All that should come back is the lines of the data below from the one containing "Given: Click the built-in image layers icon" to the one containing "Given: Tap the", inclusive, exactly as they stand.

[Records from a data source]
________________________
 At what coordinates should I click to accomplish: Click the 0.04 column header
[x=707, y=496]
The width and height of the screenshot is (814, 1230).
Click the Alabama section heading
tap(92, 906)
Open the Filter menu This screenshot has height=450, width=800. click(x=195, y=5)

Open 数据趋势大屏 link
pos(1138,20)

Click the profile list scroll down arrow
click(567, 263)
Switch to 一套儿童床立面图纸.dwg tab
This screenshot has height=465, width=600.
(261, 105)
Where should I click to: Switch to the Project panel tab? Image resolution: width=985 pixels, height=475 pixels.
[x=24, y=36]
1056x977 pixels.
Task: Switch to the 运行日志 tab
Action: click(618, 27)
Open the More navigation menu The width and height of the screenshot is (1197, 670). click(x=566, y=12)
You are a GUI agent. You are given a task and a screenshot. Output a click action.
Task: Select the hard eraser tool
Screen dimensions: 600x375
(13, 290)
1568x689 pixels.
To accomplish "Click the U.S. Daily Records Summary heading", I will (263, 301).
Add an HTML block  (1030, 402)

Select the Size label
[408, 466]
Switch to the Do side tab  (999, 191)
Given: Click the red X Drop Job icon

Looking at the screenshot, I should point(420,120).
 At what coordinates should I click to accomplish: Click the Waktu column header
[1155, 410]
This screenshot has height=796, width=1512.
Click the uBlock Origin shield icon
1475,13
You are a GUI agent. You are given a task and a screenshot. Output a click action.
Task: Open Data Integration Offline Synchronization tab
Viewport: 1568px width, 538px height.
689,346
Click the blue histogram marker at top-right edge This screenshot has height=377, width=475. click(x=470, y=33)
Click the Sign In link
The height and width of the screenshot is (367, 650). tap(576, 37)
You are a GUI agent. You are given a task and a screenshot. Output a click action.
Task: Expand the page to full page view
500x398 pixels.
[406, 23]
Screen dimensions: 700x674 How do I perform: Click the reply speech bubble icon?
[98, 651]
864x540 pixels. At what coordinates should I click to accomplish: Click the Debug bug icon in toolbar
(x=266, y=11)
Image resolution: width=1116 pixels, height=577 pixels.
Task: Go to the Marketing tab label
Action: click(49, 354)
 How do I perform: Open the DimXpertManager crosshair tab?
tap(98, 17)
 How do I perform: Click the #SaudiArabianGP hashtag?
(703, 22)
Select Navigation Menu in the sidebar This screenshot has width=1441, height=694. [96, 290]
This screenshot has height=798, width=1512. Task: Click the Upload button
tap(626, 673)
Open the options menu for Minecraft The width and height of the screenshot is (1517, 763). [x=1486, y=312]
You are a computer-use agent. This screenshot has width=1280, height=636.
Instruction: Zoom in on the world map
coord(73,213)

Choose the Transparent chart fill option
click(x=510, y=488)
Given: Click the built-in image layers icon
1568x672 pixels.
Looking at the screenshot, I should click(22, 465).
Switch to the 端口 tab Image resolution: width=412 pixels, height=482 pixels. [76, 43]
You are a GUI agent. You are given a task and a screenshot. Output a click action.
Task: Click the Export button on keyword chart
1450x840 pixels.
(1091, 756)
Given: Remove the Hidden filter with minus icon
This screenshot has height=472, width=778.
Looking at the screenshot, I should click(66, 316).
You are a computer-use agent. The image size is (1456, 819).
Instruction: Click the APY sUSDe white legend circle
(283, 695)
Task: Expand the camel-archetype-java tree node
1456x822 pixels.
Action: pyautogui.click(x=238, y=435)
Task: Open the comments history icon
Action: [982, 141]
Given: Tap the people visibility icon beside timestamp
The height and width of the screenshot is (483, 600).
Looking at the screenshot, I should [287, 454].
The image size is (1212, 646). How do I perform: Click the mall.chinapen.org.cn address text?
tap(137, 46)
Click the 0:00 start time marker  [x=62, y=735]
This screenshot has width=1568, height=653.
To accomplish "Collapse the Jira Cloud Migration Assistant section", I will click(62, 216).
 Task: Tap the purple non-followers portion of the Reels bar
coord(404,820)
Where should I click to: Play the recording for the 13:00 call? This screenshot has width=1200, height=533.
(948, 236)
________________________
**Output for this task**:
Given: Click the built-in image layers icon
1568x672 pixels.
Looking at the screenshot, I should click(22, 465).
Switch to the 端口 tab Image resolution: width=412 pixels, height=482 pixels. [76, 43]
You are a GUI agent. You are given a task and a screenshot. Output a click action.
Task: Click the Export button on keyword chart
1450x840 pixels.
(1091, 756)
Given: Remove the Hidden filter with minus icon
This screenshot has height=472, width=778.
Looking at the screenshot, I should click(66, 316).
You are a computer-use agent. The image size is (1456, 819).
Instruction: Click the APY sUSDe white legend circle
(283, 695)
Task: Expand the camel-archetype-java tree node
1456x822 pixels.
Action: pyautogui.click(x=238, y=435)
Task: Open the comments history icon
Action: [982, 141]
Given: Tap the people visibility icon beside timestamp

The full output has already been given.